Panahi, 62, who has won a number of awards at European film
festivals, was arrested on 11 July last year and sent to jail to serve a
six-year sentence which had been handed down in 2010 for “propaganda against
the system”. He served two months at the time before being granted a
conditional release. He was also barred from leaving Iran and making films, and
was largely confined to his home until his arrest in July.

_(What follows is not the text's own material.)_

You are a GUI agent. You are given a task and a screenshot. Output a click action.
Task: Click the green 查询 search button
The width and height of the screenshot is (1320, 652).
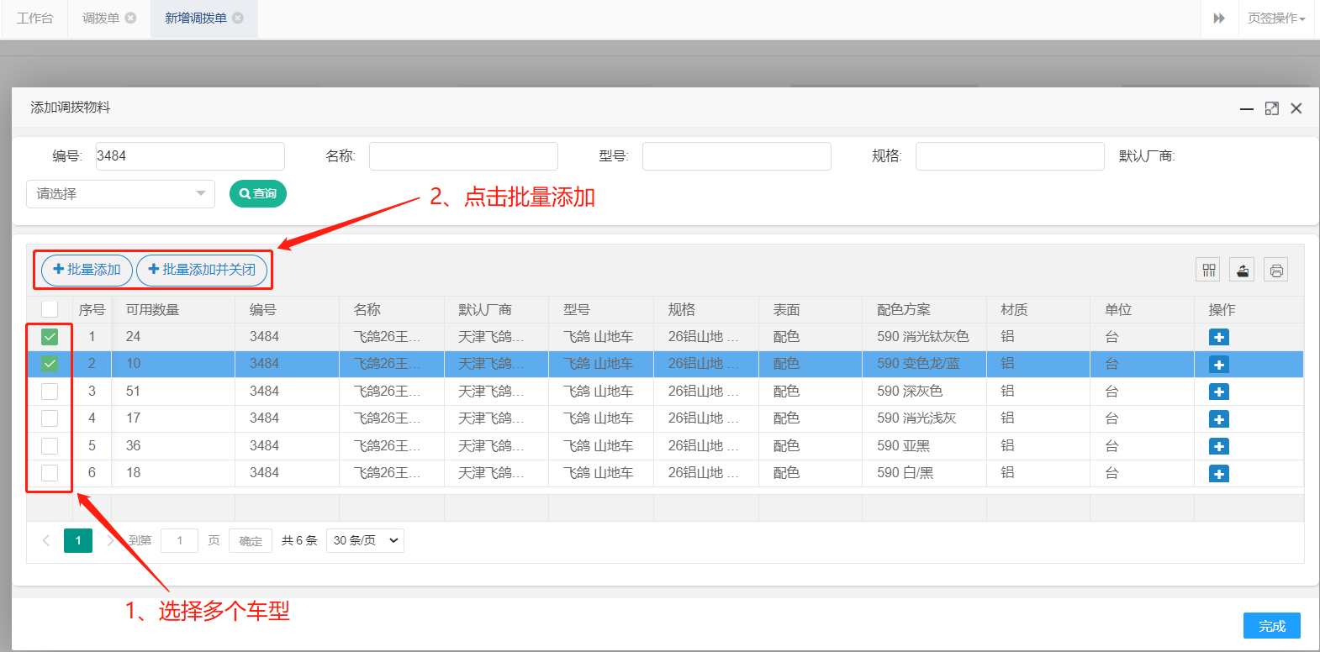(258, 194)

But on 15 October the supreme court quashed the conviction
and ordered a retrial.
“Early this morning, judicial officials told me that they
will make a decision about Panahi by the end of the week,” his lawyer, Saleh
Nikbakht, said on Saturday.
“Panahi’s case had remained blocked in the courts since
mid-October, but it was finally sent to the court of appeal on Monday to launch
the legal proceedings.
“By law, he should immediately be released on bail and his
case reviewed again.”
Panahi won a Golden Lion at the Venice film festival in 2000
for his film The Circle. In 2015, he won the Golden Bear at Berlin for Taxi
Tehran, and in 2018 won the best screenplay prize at Cannes for Three Faces.
Panahi’s conviction followed his support for mass protests
in 2009 against the disputed results of that year’s presidential election, in
which the populist leader Mahmoud Ahmadinejad won a second term.
As well as the six-year jail term, the court sentenced
Panahi to a 20-year ban from directing or writing films, travelling or speaking
to the media. However, he has continued to live and work in Iran and the films
he has made have tried to find loopholes in these restrictions.
According to his lawyer, Panahi already had health problems
before his arrest, and he contracted a serious skin disease in prison.
Doctors had said he needed to be treated “outside prison”,
the lawyer said.
Panahi was arrested in July after he attended a court
hearing for a fellow film director, Mohammad Rasoulof, who had been detained a
few days earlier.
Rasoulof was released from prison on 7 January after being
granted a two-week furlough for health reasons, his lawyer told Agence
France-Presse.
Separately, a court ordered the release on bail of the
activist Arash Sadeghi, who was detained in October during mass protests
against the death in custody of Masha Amini following her arrest for an alleged
breach of Iran’s strict dress code for women, the Etemad newspaper reported.